Would a multilateral investment court have environmental, social or civil rights impacts?
The first question to look at is: What will happen without policy changes? The commission does not expect environmental or social impacts. 1 This is strange as the commission is well aware of impacts. It filed amicus briefs in various ISDS cases arguing against damages awards and it ordered Romania to not pay ISDS damages. And in the impact assessment the commission lists many shortcomings of the ISDS system. 2
The commission uses a flawed reasoning to be able to not expect environmental and social impacts:
“As the reform being analysed here is the reform of the procedural elements of the dispute settlement system, not a reform of the substantive provisions, no further impacts (e.g. environmental and social impacts) are expected.
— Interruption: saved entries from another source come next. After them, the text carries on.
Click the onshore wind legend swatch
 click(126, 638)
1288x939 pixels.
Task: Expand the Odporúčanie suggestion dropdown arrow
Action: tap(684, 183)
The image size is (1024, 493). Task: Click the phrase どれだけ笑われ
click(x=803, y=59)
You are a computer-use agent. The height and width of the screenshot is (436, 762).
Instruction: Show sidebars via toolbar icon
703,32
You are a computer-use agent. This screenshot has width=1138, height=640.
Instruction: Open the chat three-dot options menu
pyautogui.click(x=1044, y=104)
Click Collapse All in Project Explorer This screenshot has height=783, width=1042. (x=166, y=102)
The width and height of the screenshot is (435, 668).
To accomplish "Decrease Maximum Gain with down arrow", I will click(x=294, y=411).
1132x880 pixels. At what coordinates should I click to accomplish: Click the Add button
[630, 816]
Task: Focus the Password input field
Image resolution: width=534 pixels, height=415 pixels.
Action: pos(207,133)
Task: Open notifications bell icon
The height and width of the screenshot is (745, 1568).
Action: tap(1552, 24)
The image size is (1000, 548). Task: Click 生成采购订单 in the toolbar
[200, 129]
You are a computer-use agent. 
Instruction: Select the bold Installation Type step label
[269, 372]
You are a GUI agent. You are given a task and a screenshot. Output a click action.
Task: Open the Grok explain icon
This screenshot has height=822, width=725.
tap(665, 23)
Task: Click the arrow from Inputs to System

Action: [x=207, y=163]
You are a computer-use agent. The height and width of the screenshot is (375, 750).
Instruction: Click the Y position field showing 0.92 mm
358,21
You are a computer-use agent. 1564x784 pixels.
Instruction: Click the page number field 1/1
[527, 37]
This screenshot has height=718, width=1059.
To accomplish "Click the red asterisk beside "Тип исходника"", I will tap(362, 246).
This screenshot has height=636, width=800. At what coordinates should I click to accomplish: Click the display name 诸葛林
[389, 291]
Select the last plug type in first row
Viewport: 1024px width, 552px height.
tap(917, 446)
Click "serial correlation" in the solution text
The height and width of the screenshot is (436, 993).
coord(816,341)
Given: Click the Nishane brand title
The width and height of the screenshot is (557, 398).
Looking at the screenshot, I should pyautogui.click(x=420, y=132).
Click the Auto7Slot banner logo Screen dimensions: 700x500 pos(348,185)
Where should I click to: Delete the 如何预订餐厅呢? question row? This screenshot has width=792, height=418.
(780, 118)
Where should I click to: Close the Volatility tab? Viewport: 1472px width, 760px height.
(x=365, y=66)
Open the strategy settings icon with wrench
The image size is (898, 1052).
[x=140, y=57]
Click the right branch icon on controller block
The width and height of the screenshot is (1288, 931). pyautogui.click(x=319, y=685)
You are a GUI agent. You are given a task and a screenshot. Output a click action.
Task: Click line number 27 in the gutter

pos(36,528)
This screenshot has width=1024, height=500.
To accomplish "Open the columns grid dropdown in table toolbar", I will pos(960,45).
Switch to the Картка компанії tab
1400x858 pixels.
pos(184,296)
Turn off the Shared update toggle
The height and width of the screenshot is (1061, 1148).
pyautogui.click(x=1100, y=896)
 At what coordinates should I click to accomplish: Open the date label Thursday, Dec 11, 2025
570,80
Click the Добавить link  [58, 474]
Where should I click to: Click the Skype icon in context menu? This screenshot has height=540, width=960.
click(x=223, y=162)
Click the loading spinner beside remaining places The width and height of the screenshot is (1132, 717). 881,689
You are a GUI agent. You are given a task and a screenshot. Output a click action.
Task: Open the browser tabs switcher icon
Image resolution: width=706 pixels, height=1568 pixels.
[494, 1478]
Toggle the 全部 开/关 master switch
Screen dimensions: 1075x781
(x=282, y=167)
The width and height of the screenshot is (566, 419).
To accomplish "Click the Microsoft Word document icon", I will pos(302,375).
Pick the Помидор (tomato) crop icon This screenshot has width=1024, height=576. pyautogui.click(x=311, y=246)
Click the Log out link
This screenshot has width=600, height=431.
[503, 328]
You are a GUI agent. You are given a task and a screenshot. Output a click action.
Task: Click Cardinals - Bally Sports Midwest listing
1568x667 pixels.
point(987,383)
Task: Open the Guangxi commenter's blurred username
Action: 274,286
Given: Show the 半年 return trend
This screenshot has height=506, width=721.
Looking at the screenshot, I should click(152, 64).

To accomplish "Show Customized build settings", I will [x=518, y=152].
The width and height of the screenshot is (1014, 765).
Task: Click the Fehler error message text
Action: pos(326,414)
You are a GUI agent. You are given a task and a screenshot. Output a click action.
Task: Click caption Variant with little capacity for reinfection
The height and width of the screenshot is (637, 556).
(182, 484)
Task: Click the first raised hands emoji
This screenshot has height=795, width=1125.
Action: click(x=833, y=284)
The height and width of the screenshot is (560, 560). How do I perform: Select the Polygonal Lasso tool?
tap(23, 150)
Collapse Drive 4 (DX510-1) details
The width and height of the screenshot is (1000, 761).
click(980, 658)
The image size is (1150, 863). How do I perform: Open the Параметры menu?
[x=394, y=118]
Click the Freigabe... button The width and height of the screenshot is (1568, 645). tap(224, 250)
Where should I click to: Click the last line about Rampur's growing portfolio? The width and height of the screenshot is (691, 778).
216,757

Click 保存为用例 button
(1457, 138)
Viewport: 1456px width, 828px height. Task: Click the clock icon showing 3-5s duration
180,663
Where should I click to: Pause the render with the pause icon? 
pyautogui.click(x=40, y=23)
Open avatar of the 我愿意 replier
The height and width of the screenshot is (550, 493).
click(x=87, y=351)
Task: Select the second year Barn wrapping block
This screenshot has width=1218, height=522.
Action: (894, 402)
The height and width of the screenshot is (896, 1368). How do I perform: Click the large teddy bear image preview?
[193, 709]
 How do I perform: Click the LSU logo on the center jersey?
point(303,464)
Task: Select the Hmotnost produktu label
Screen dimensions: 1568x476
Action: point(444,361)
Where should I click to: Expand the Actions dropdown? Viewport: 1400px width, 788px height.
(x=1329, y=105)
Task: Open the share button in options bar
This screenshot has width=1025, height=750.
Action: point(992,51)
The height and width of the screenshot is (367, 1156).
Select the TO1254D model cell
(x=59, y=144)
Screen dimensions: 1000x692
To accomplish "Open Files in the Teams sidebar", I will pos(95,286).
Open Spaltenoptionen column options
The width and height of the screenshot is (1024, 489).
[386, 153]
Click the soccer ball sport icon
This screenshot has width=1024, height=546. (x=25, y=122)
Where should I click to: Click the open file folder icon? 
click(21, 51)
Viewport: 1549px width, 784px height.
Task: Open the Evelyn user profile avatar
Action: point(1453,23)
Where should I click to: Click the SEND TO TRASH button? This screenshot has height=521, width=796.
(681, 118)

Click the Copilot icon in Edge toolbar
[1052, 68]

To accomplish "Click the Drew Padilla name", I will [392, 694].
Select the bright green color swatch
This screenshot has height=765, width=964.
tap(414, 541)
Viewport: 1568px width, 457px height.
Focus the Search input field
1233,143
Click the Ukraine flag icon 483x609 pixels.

It is only with regard to the substantive provisions that one can have a debate on such potential impacts.” 3
The reasoning does not convince. 4 First, contrary to the commission’s statement, we can have a debate on whether procedural/institutional elements have an effect on impacts. 5 Furthermore, we can have a debate on whether the level of coverage of foreign direct investment, which falls outside a substantive/procedural divide, has an effect on impacts. Moreover, it follows from the commission’s reasoning that impacts caused by substantive provisions will continue, but the commission does not investigate whether such impacts exist or not. In sum, the commission does not seem interested in any environmental or social impact of the baseline scenario – despite being alerted three times of its flawed approach. 6
To be comprehensive and informative a baseline scenario impact assessment has to assess the impact of a system as a whole. The reform scenarios can then apply changes and assess the impacts again.
A more inclusive baseline scenario shows growing impacts, as, (a) the substantive provisions together with ISDS have environmental and social impacts; (b) no policy change means the impacts will continue; and, (c) new (trade and) investment agreements would greatly expand coverage of foreign direct investment.
In the multilateral investment court scenario the commission does not expect environmental impacts. It expects
“a better balance between the objectives pursued by international trade and investment agreements (i.e. ensuring freedom to trade and investment whilst respecting the ability of states to regulate to protect e.g. the environment).” 7
Procedural aspects could not play a role in the baseline scenario assessment, according the commission. They do play a role in the court scenario assessment. This is inconsistent; the commission is cherry-picking. More importantly, this assessment is under-inclusive as well. 8 Arguably, the commission’s approach amounts to maladministration. 9
The right approach is to start with the growing impacts the baseline scenario showed and apply the changes: (a) better institutional safeguards, however, specialised courts and tribunals tend to interpret expansively and the supranational level lacks effective instruments to correct expansive interpretations; (b) the establishment of the court subjects the EU to far reaching and vague supranational investment rules; and (c), further growing coverage of investments.
A more inclusive assessment shows growing environmental and social impacts. In a consultation submission, the FFII concluded that a multilateral investment court strengthens investments vis-à-vis democracy and fundamental rights. See also BEUC, ClientEarth, and S2B.
In the light of the need to protect fundamental rights, and in the light of the risks of climate change, the EU cannot ignore, legitimise, cause, or perpetuate growing impacts. The commission’s approach is irresponsible.
The commission should withdraw its impact assessment and the request for a mandate. The council should refuse to provide the mandate.
In an EU impact assessment, social impacts include civil rights impacts.
Sections 1.1 and 1.2. In addition, the commission prefers not to see the shortcomings of the proposed interim system ICS. See German judges and European judges.
In addition to the main text: the language used (“reform”, “further”, “potential”) rather refers to a reform scenario than to a baseline scenario.
For instance these elements: making rights actionable, forum design, institutionalisation, legitimisation, conservative or expansive interpretation of substantive rights, enforceability of awards, and democratic influence on the development of law or lack thereof.
One, commission answer, two, three.
Section 5.2.4. The commission notes a concern with the long-term interpretation of the underlying substantive rules, but permanency would still provide a better balance. (?)
In addition, the impact assessment expects only minor social impacts: “Minor social impacts have been anticipated regarding the professional opportunities of the arbitrator/judge community in becoming adjudicators under the Court.” The commission disregards other social impacts (including civil rights impacts).
The commission had been made aware its assessment is under-inclusive (one, commission answer, two, three). The impact assessment doesn’t seem to comply with the commission’s guidelines as it is not comprehensive and it’s qualitative analysis is not rigorous and thorough. The commission doesn’t act in a manner consistent with the highest values and principles on which the EU is based. Compare Ombudsman.